Like it or not, this NCAA tournament is going to almost entirely come down to one topic and one topic alone: Can anyone beat Kentucky?

That’s what happens when you have a team full of future lottery picks that will enter the NCAA tournament with a 34-0 record. It doesn’t matter if there are six other teams in the country that had a valid argument for being a No. 1 seed, or if those six teams — Wisconsin, Arizona, Duke, Villanova, Virginia and Gonzaga — are a cut above anyone else in the country.

That’s how good this Kentucky team is.

So let’s break it down round-by-round. Who can beat these Wildcats?

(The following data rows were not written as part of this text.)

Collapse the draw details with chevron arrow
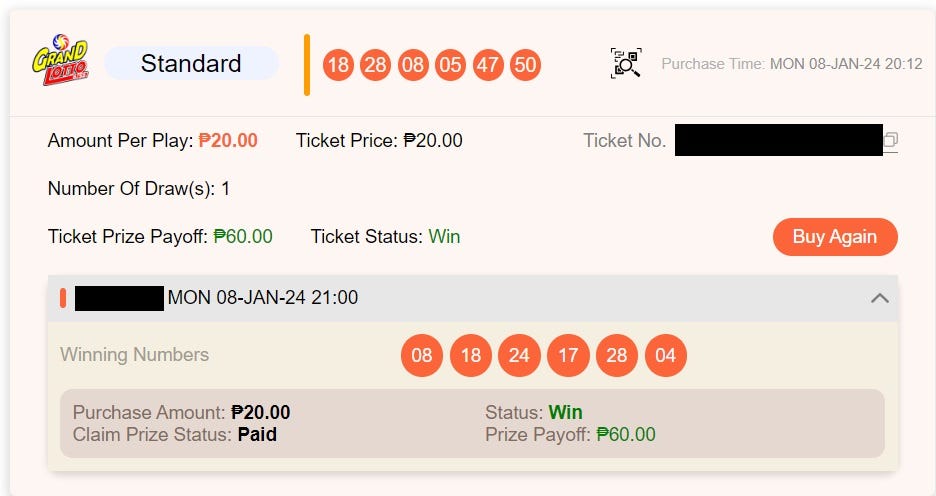This screenshot has height=496, width=936. pos(880,298)
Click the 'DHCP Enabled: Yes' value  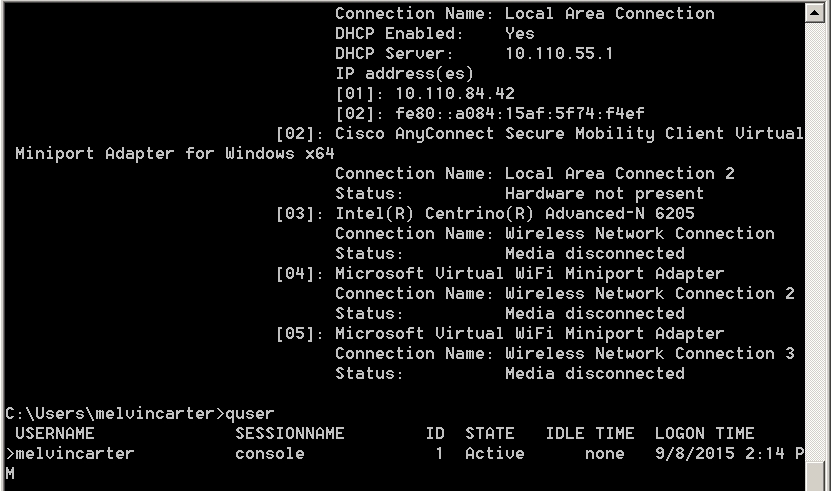[519, 33]
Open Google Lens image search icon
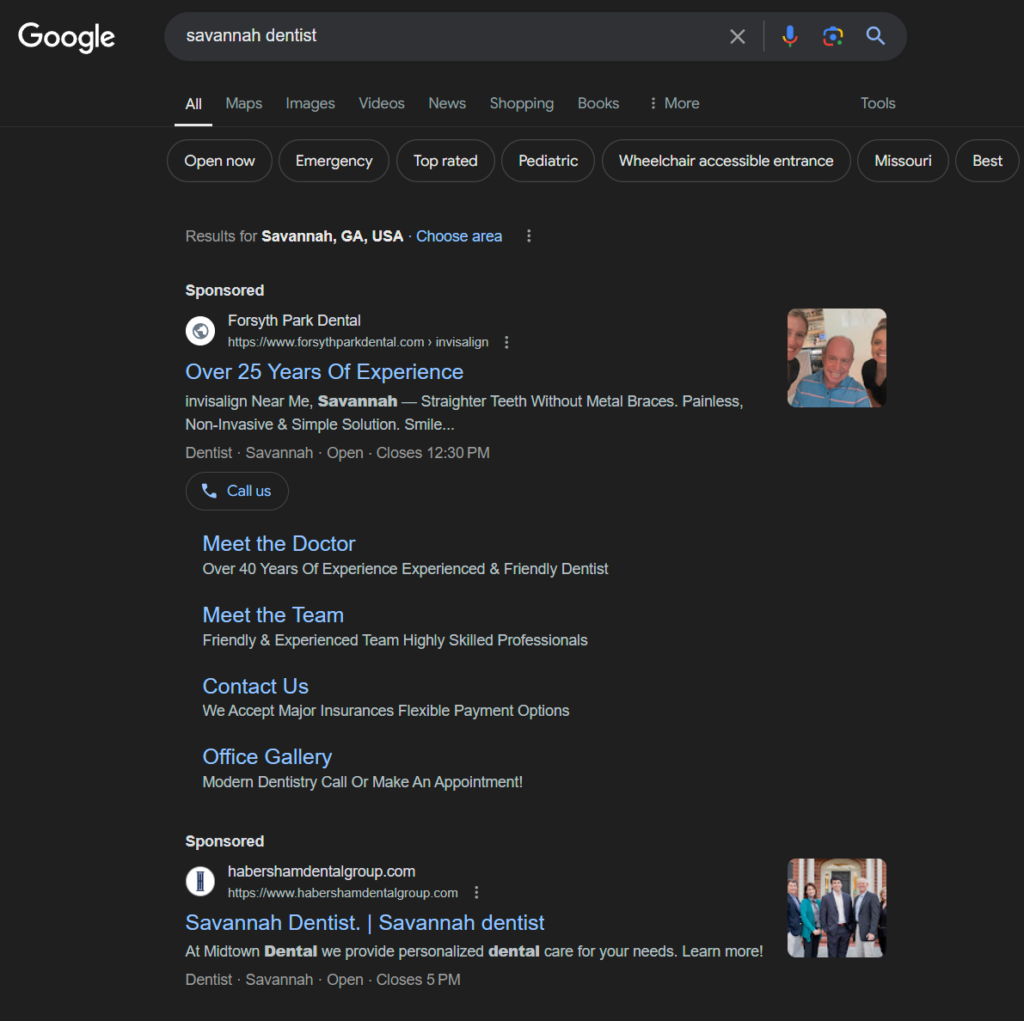Screen dimensions: 1024x1021 833,37
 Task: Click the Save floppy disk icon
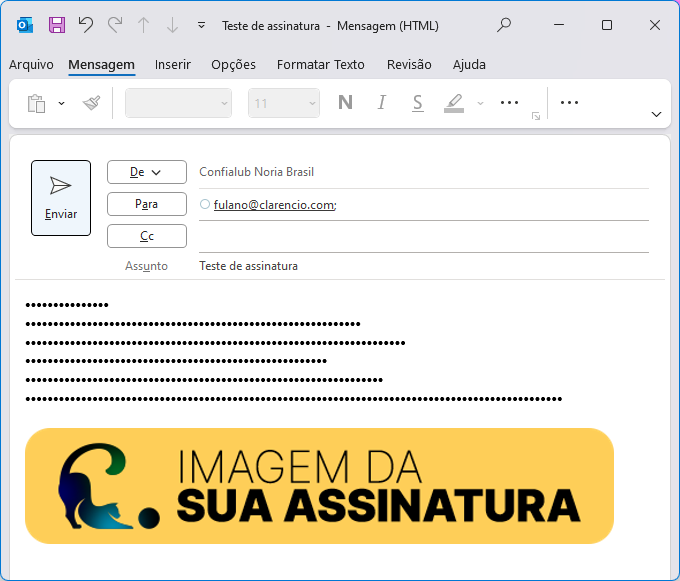[57, 25]
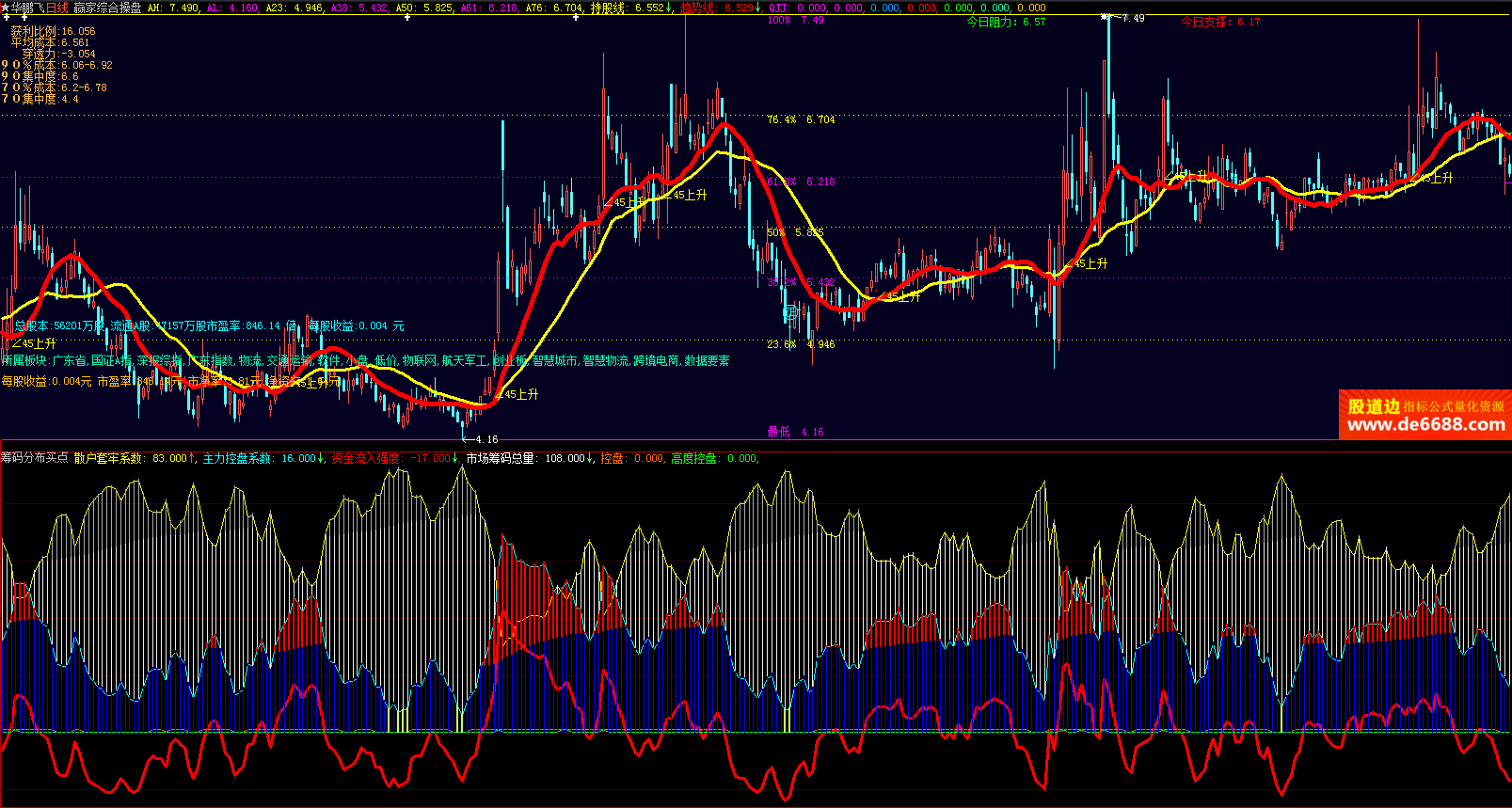Click the white star marker at the 7.49 high

click(x=1106, y=17)
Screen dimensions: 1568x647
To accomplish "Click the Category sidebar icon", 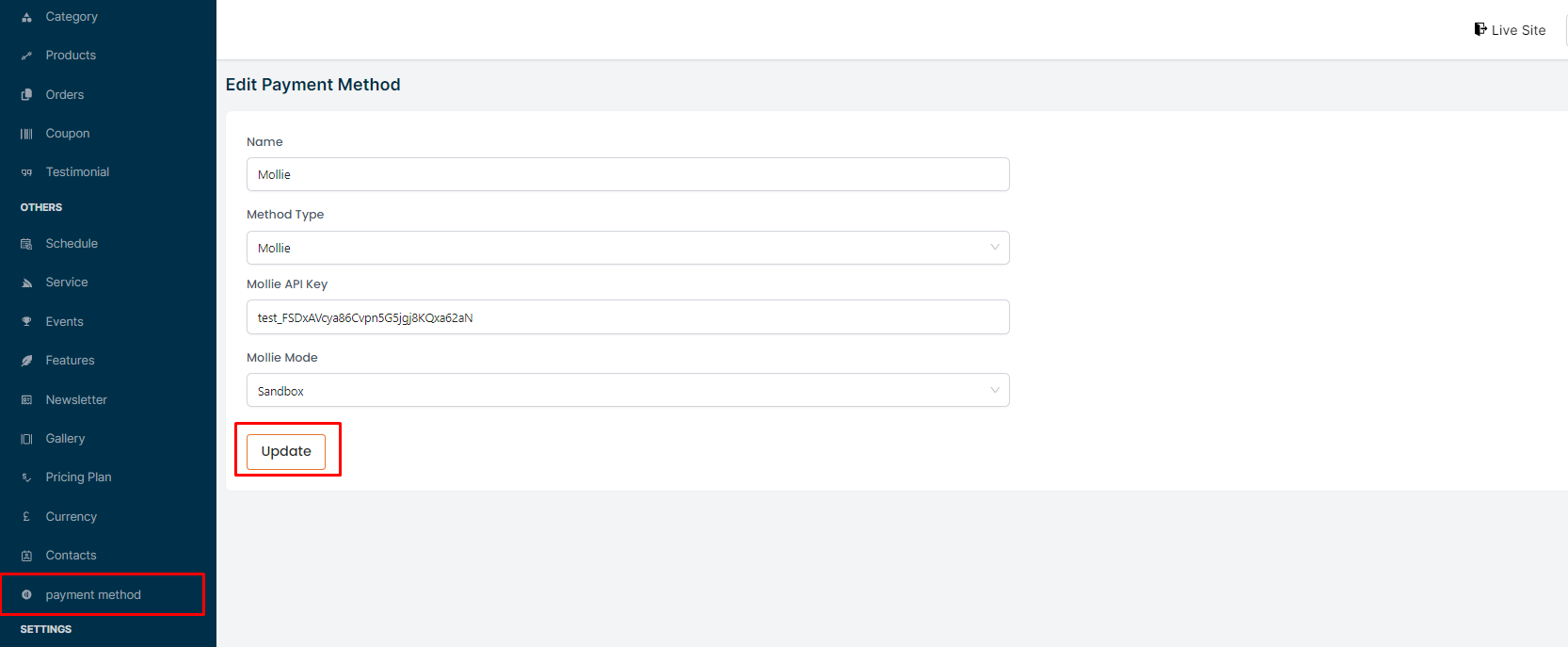I will (26, 17).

FILM SESSION: Who can Kentucky, and why

Round of 64: Hahahaha. Right. Moving on.

Round of 32: Cincinnati is physical enough to hang with Kentucky, but the way they play is basically like the JV version of Kentucky. You can’t out-Kentucky Kentucky. Purdue would be intriguing, as they have two seven-footers of their own, but I’m not sure they have the perimeter firepower to pull the upset.

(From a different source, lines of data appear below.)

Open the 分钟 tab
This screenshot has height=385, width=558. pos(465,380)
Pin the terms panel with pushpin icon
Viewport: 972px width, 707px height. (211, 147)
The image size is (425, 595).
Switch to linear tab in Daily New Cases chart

Sweet 16: I don’t love any of these matchups. Maryland’s guards are really, really good, but I don’t think you can beat Kentucky relying on guards going 1-on-1; that’s what the Wildcats want you to do. West Virginia is dangerous to anyone because of the way they can press and force turnovers, but without a healthy Juwan Staten, can they even get that far? What if No. 12 Buffalo gets to the Sweet 16?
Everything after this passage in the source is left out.